According to Project Drawdown, the Western meat-centric diet is “responsible for 1/5 of global emissions… [and] if cattle were their own nation, they would be the world’s third-largest emitter of greenhouse gases.” That’s without considering a host of other dangerous side effects of conventional agricultural feeding operations, including deforestation, groundwater pollution, and acid rain.
Over the next year, the average American will consume about 56.6 lbs of beef. Let’s cut that amount in half and divide it into two weekly portions so that we’re left with approximately two quarter-pound portions of beef a week, each of which provides 283 calories. For the purposes of this thought experiment, we’re not going to ask anyone to restrict their caloric intake by half, so let’s see which plant-based alternatives would make the best replacements for the remainder of those calories.
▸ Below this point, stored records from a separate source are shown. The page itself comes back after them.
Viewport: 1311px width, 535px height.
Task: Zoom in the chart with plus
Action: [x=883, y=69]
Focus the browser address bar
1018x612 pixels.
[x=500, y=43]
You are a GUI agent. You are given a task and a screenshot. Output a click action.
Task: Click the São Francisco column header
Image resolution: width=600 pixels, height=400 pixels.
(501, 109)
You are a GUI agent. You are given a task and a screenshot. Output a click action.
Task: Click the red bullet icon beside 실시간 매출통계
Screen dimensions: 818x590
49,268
5 weekly ½ cup servings of beans
According to the preeminent nutrition research site NutritionFacts.org, the most comprehensive analysis of diet and cancer, based on some half a million studies and published by the American Institute for Cancer Research, cites eating legumes with every meal as one of their main cancer-prevention recommendations. That’s three times a day. Surely, we can work them into one meal, no?
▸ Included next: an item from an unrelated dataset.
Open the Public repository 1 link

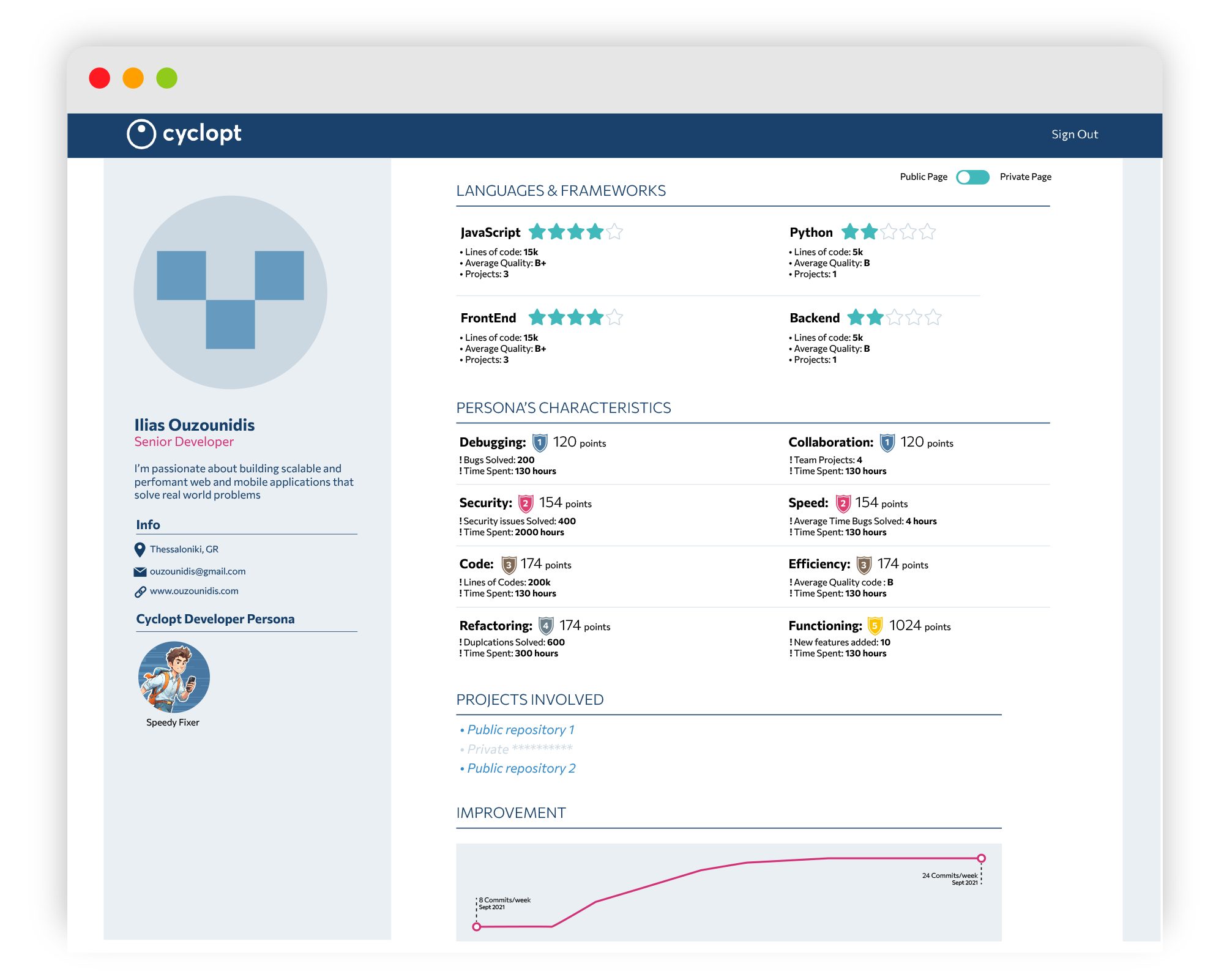pyautogui.click(x=520, y=730)
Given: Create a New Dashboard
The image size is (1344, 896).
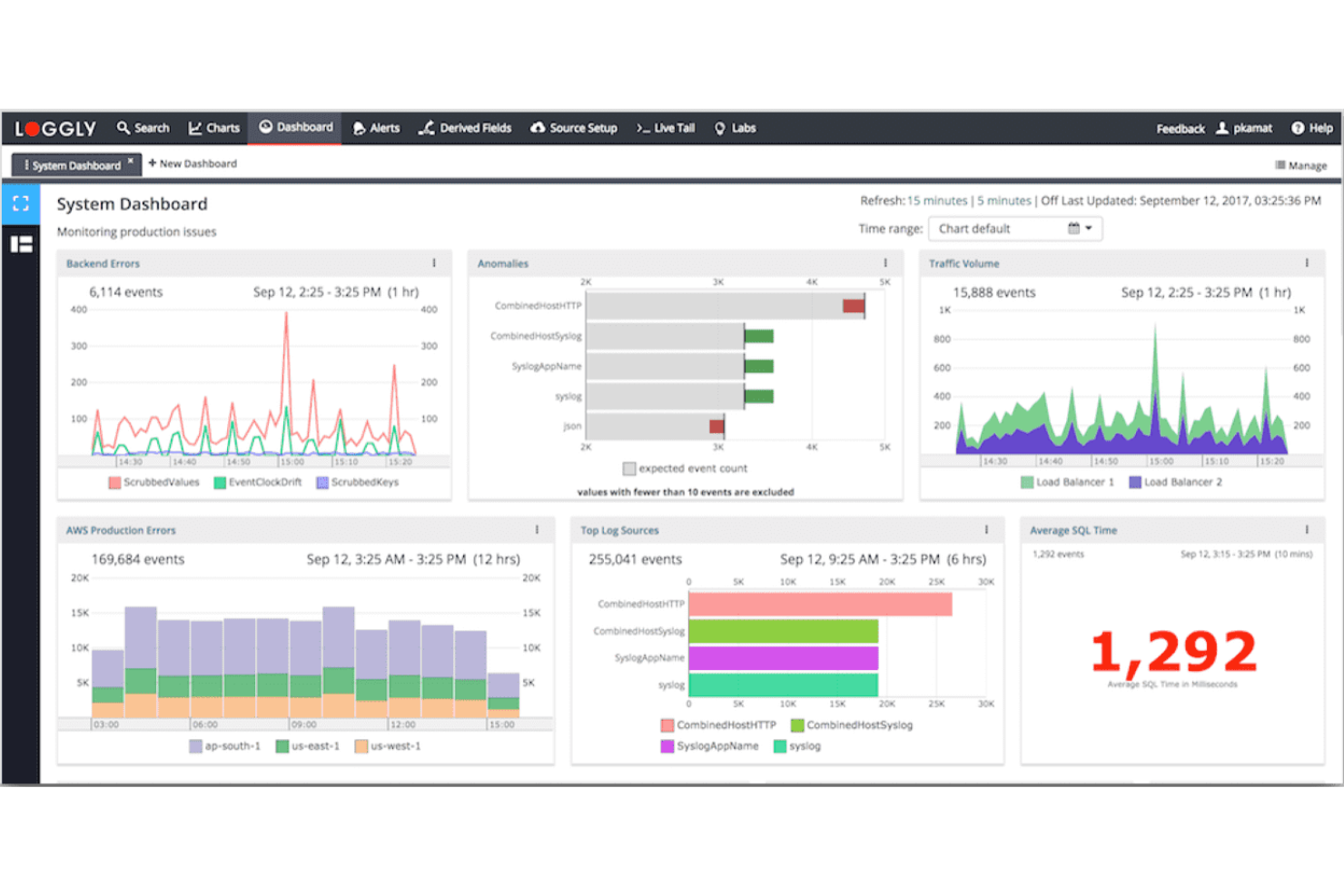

1 daily 1 ¼ cup serving of blackberries
Although blueberries are commonly touted as the king of berries, blackberries take the cake when it comes to antioxidant activity, with nearly double the levels of blueberries or strawberries. A 1 ¼ cup serving also provides more than the full daily recommended allowance of vitamin C.
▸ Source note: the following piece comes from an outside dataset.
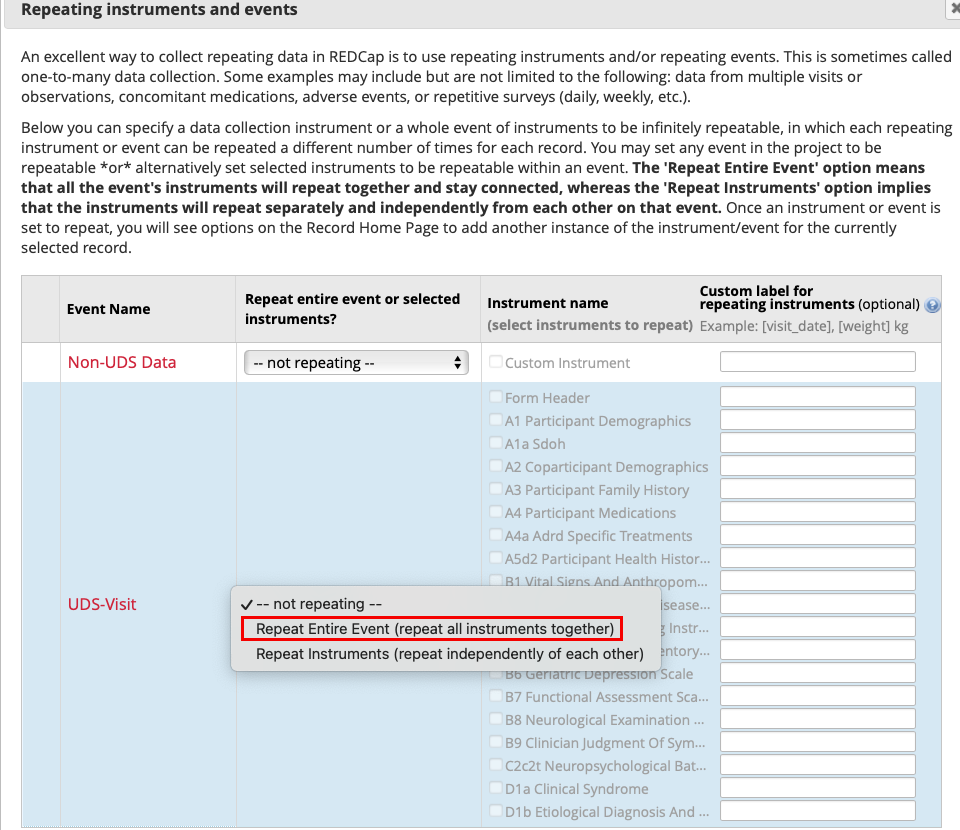This screenshot has width=960, height=830.
Task: Click the custom label field beside Form Header
Action: (817, 396)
1 cup daily serving of broccoli sprouts
Replacing two portions of beef with a daily 1 cup serving of broccoli sprouts will shave off about 280 calories from your weekly diet, but doubling the caloric equivalent to 2 cups a day for our experiement seems a little hardcore. Is it worth it? If you or someone you know is battling with autism, listen up. In an article published in the Proceedings of the National Academy of Sciences, the active phytonutrient in broccoli sprouts was found to benefit autism in a way no drug ever has in a randomized, double-blind, placebo-controlled study.
The Bottom Line on our Current State of Consumption
Although many of the above-mentioned consumption debates are now considered common knowledge, we’re still far from implementing any cut and dried solutions for any of them on a mass scale. Perhaps the greatest value in pursuing conscious consumption lies in the clear intention to better understand what motivates us as individuals and what connects us as global communities.
We may not have the answers, but our questions are setting an example for the next generation of young consumers. We’ll at least be pointing them in the right direction.